◆ AIM
Rewrite the lines starting at the one containing "This screenshot has width=1231, height=758." and ending after the one containing "Switch to the 'Вопросы' tab", replacing "Instruction" with "Command" and keeping everything else the same.

◆ GIVEN DATA
[BEGIN]
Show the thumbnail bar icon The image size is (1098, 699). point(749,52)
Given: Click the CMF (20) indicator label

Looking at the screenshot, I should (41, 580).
[END]
[BEGIN]
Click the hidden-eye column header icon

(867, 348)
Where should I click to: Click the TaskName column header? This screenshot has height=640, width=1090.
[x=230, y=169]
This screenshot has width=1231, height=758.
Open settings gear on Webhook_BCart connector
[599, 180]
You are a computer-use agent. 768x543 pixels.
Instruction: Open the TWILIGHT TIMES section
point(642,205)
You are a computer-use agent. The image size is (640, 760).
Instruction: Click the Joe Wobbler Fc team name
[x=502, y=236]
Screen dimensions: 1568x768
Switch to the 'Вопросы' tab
[END]
◆ CORRECT RESULT
This screenshot has width=1231, height=758.
Open settings gear on Webhook_BCart connector
[599, 180]
You are a computer-use agent. 768x543 pixels.
Command: Open the TWILIGHT TIMES section
point(642,205)
You are a computer-use agent. The image size is (640, 760).
Command: Click the Joe Wobbler Fc team name
[x=502, y=236]
Screen dimensions: 1568x768
Switch to the 'Вопросы' tab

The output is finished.